ILLINOIS APPELLATE COURT — FOURTH DISTRICT REVERSED AND REMANDED.


OPINION FILED JUNE 24, 1976.

SHIRLEY J. GRAY, PLAINTIFF-APPELLEE,

v.

MARK S. GRAY, DEFENDANT-APPELLANT.

APPEAL from the Circuit Court of Macon County; the Hon. RODNEY A. SCOTT, Judge, presiding.

MR. JUSTICE SIMKINS DELIVERED THE OPINION OF THE COURT:

Plaintiff wife filed for and was granted a divorce from defendant. The husband appeals and the only question raised is whether the amount of child support awarded is against the manifest weight of the evidence. We reverse and remand for a redetermination of the child support.

The record reveals the following information. The wife, 21 years old at the time of the hearing, requested custody of the two young children of the marriage. She was unemployed but worked part-time in her parents' grocery store in return for the occasional use of their car. She testified to her monthly expenses for rent, utilities, food for herself and her two children, and clothing for the children. The total amounted to approximately $320. Plaintiff testified that she was not asking for alimony and that she understood that this would be a permanent bar to alimony.

Defendant, age 24, testified he is employed as a meat cutter at a local supermarket, has a take home pay between $160-$170 a week, works 45 hours a week, has monthly payment of $131.63 for a car, $30.63 to a local finance company, $10.25 to Sears, and $25 to Goldblatts. Defendant was also making monthly payments to the hospital and doctor for the costs of the delivery of the couple's second child.

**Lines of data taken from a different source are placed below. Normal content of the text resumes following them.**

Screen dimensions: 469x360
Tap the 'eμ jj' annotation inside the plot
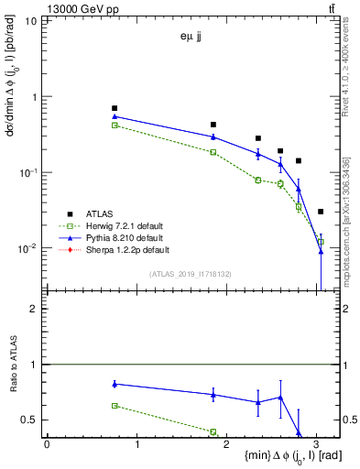[191, 38]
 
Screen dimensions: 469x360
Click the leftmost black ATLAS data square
[115, 108]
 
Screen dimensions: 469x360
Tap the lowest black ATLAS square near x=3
[321, 212]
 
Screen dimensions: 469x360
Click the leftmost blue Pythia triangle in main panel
[115, 116]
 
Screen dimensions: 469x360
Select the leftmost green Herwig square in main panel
[115, 125]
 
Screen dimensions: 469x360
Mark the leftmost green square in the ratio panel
[115, 405]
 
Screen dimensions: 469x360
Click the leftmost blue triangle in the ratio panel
[115, 384]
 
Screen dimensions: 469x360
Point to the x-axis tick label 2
[226, 443]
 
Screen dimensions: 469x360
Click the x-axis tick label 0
[47, 443]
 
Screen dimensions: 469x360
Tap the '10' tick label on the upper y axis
[29, 19]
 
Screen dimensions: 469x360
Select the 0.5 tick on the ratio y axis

The court's decree granted the divorce to the wife, awarded her custody of the children, possession of the household goods, $50 per child per week child support and no alimony. Defendant was ordered to pay the above-stated child support, to maintain health and accident insurance for the children, was awarded ownership of the couple's car, and his personal effects, and ordered to pay the costs for the delivery of the baby. Tax refund checks owned by the parties were evenly divided.

It is apparent, from even a cursory look at the finances of this couple, that there just is not enough money to adequately support two households. As the trial court stated:

"In this case like most cases it is pretty apparent that there's never going to be enough money for her and never enough for him and it's going to be always the children on the losing end."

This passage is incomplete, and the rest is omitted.